Mountain pass in Los Angeles County, California

Newhall Pass is a low mountain pass in Los Angeles County, California. Historically called Fremont Pass and San Fernando Pass, with Beale's Cut, it separates the Santa Susana Mountains from the San Gabriel Mountains. Although the pass was visited in August 1769 by Catalan explorer Gaspar de Portolá, it eventually was named for Henry Newhall, a significant businessman in the area during the 19th century.

Newhall Pass links the San Fernando Valley to the Santa Clarita Valley and is a main entry to the Greater Los Angeles area. The pass is known for the massive Newhall Pass interchange and the historic San Fernando Tunnel.

Weather conditions in the pass can vary from triple-digit heat in the summer to rare below-freezing temperatures in winter. Snow is possible from December to February, but is quite uncommon; when it does occur, it can lead to heavy traffic and accidents. The pass also is susceptible to heavy flooding during La Niña and El Niño events. Wildfires have also occasionally closed down the pass and California State Route 14.

==History==
Newhall Pass was initially named "Fremont Pass" for General John C. Frémont, who was thought to have passed through it in 1847 on his way to sign the Treaty of Cahuenga, but he actually went slightly east of the pass on the El Camino Viejo.

===Lyons Station===
In 1853, a Los Angeles businessman, Henry Clay Wiley, installed a windlass atop the Fremont Pass to speed and ease the ascent and descent of the steep Santa Clara Divide. He also built a tavern, hotel and stable nearby. In 1854, Wiley sold out to Sanford and Cyrus Lyon and it began to be called Lyons Station. At the same time, Phineas Banning obtained the business of supplying Fort Tejon.

===Beale's Cut===

The steep pass was made easier to cross when a deep slot-like road was cut through the "San Fernando Mountain" by Charles H. Brindley, Andrés Pico, and James R. Vineyard. In return for helping tame the most daunting obstacle along the Fort Tejon Road, the main inland route from Los Angeles to the north, the State of California awarded them a twenty-year contract to maintain the turnpike and collect tolls. Butterfield Overland Mail, a stagecoach that operated mail between St. Louis, Missouri, and San Francisco, began using it directly.
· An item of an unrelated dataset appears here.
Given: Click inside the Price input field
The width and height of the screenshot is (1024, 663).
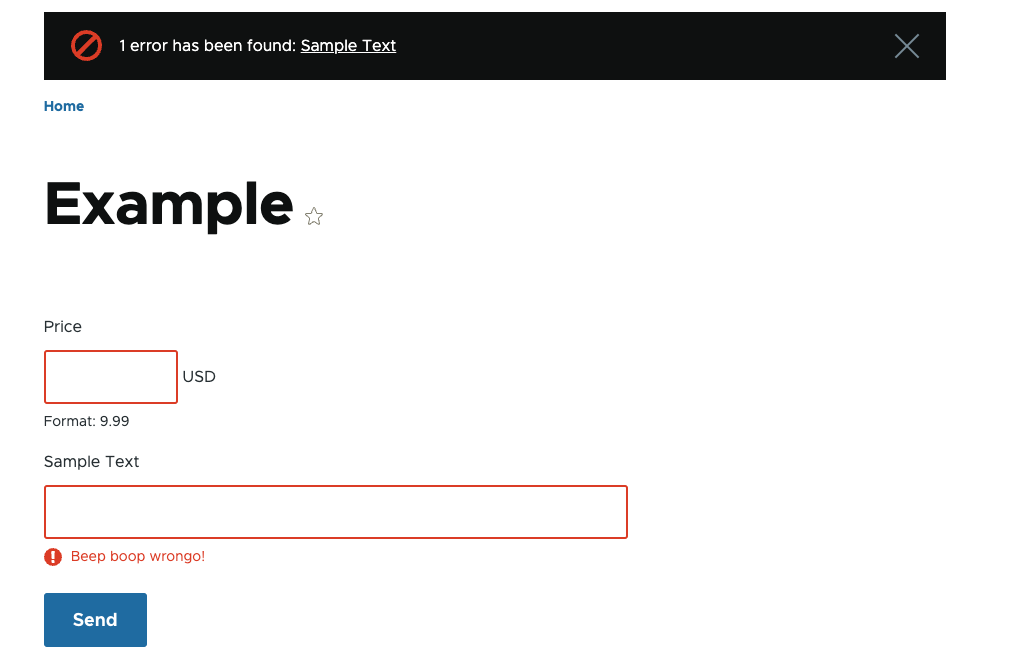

In 1861, a landowner and surveyor named Edward Beale was appointed by President Abraham Lincoln as the federal Surveyor General of California and Nevada. Beale challenged General Pico's loyalty to the new president and in 1863, Beale was awarded the right to collect the toll in the pass. Beale maintained rights to the cut for the next twenty years and so it became known as "Beale's Cut."

Beale's Cut was eventually deepened to 90 ft. It lasted as a transportation passage in the neighborhood of present-day Newhall Pass until construction of the Newhall Tunnel was completed in 1910.

Beale's Cut appeared in many silent western movies. The location became a favorite of movie producers like John Ford and D. W. Griffith. In Ford's 1923 film Three Jumps Ahead, American cowboy star Tom Mix is filmed jumping over the pass, although it has been widely debated among film historians whether Mix made the jump, with any of a number of stuntmen claiming credit for it, while some experts believe the jump was achieved purely through special effects. John Ford used the location in at least four films over a twenty-year period beginning as early as 1917.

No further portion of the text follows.